Former school board member Larry Kobrovsky may have gotten early backing for taking over the Charleston County Republican Party’s top leadership post, but a challenger with a long party resume has stepped forward to take him on.
Political consultant Andrew Boucher is also in the mix to lead the party when John Steinberger steps down at Saturday’s county convention.
Boucher has been a strategist on various GOP campaigns, including national political director for Rick Santorum’s past presidential run and adviser to Det Bowers in his run for the Republican U.S. Senate nomination last year against incumbent Lindsey Graham. He previously served as executive director of the New Hampshire GOP.
Boucher said he has the experience to help strategize in the upcoming 2016 state and local GOP races during a presidential election year.
Kobrovsky, who is perhaps best known for representing clients in racial discrimination lawsuits filed against the Charleston County School District, has been endorsed by Steinberger to take over as the party’s next leader, who will be elected by convention delegates.
The convention begins at 11 a.m. Saturday at Orange Grove Elementary, 1225 Orange Branch Road, in West Ashley.
Santorum is scheduled to address the convention, while former Arkansas Gov. Mike Huckabee is considered a “maybe” appearance.
U.S. Rep. Mark Sanford will be at Kentucky Sen. Rand Paul’s South Carolina presidential campaign kickoff rally at noon Thursday in front of the aircraft carrier Yorktown at Patriots Point. But he’s flat refusing to say if it’s an endorsement appearance or if he’s showing up as a local courtesy to Paul’s invitation.
“He does not want to make news today on that front,” his spokeswoman said last week when queried about his plans.
Sanford, R-S.C., lives in Mount Pleasant. About 500 people are expected to attend the event.
U.S. Rep. Jim Clyburn, the state’s only Democrat in Congress, says he’s got no timetable on when his long career in Washington will come to an end. But he likes to joke that he knows there are people interested in stepping in at a moment’s notice.
When he shakes hands, “I feel these fingers running up my wrist, feeling my pulse,” he told reporters last week.
Clyburn, 74, has represented the majority black 6th District since 1992.
He said he doesn’t have a choice on a potential successor. “You know, there are a lot of good young people around,” he said.
If U.S. Sen. Lindsey Graham gets in the race for president, being from South Carolina could give him a built-in campaign advantage worth millions of dollars.
That’s based on the fact the other dozen or so Republican candidates must start from scratch here, spending money to build up the sort of name identification and infrastructure that Graham already enjoys from his years in state and national politics.
The advantage means Graham, R-S.C, could maximize his cash resources by going all-out in Iowa and New Hampshire before the pack moves south, or that’s at least how some Republicans see it.
If Graham does get in the race, his early target budget is raising between $15 million and $20 million. Ideally most of that would be spent on Iowa and New Hampshire.
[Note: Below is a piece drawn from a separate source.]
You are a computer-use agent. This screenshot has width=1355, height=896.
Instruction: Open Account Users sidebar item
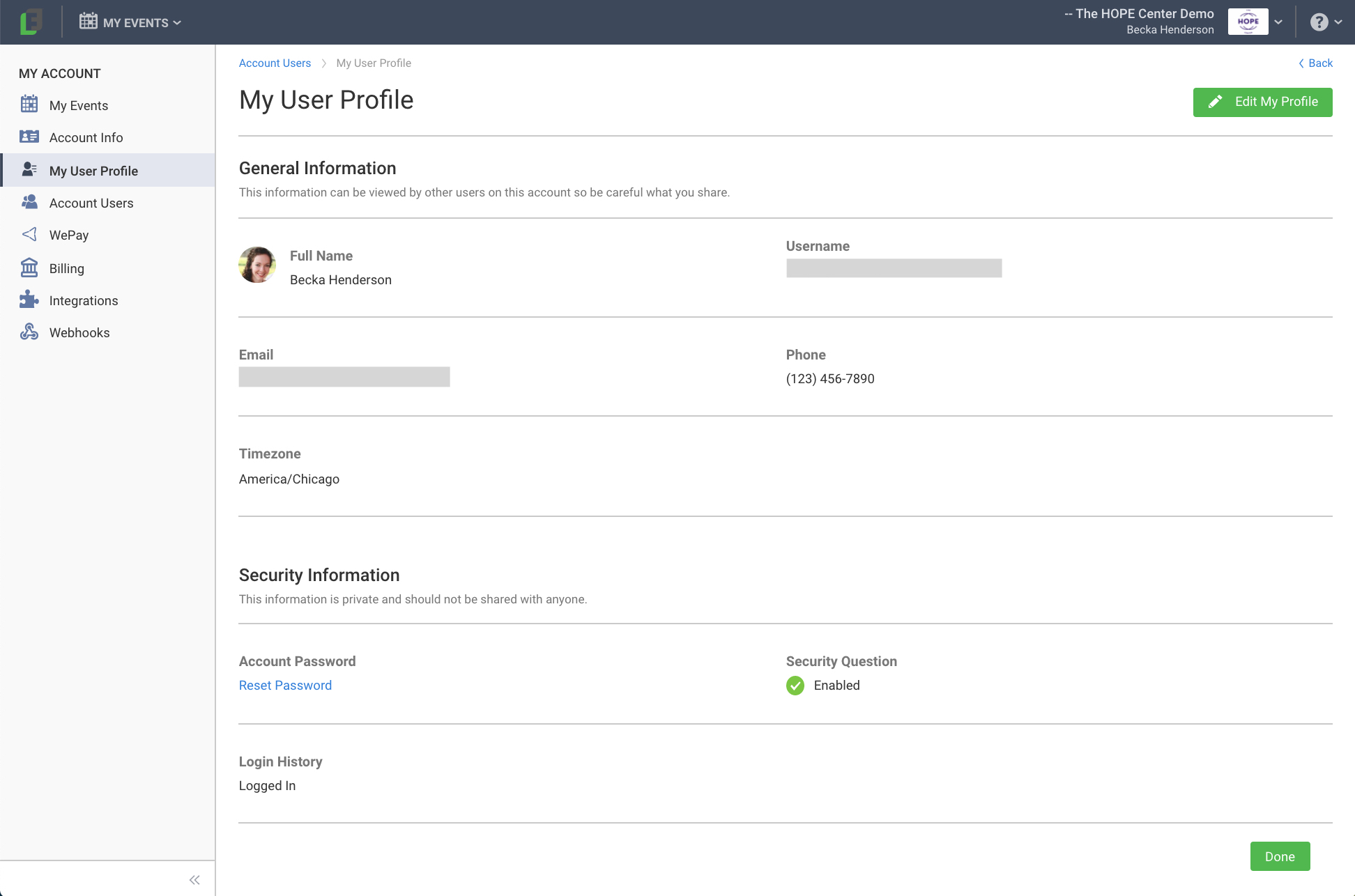[x=91, y=203]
For comparison, Texas Sen. Ted Cruz — the only formally declared candidate — has set a $40 million to $50 million target to get him through his primary campaign, according to Texas media reports.
U.S. Sen. Lindsey Graham is schedule to be on CBS’ “Face the Nation” this morning. It is his fifth Sunday show appearance this year.
Compiled by Post and Courier reporters Schuyler Kropf and Jeremy Borden.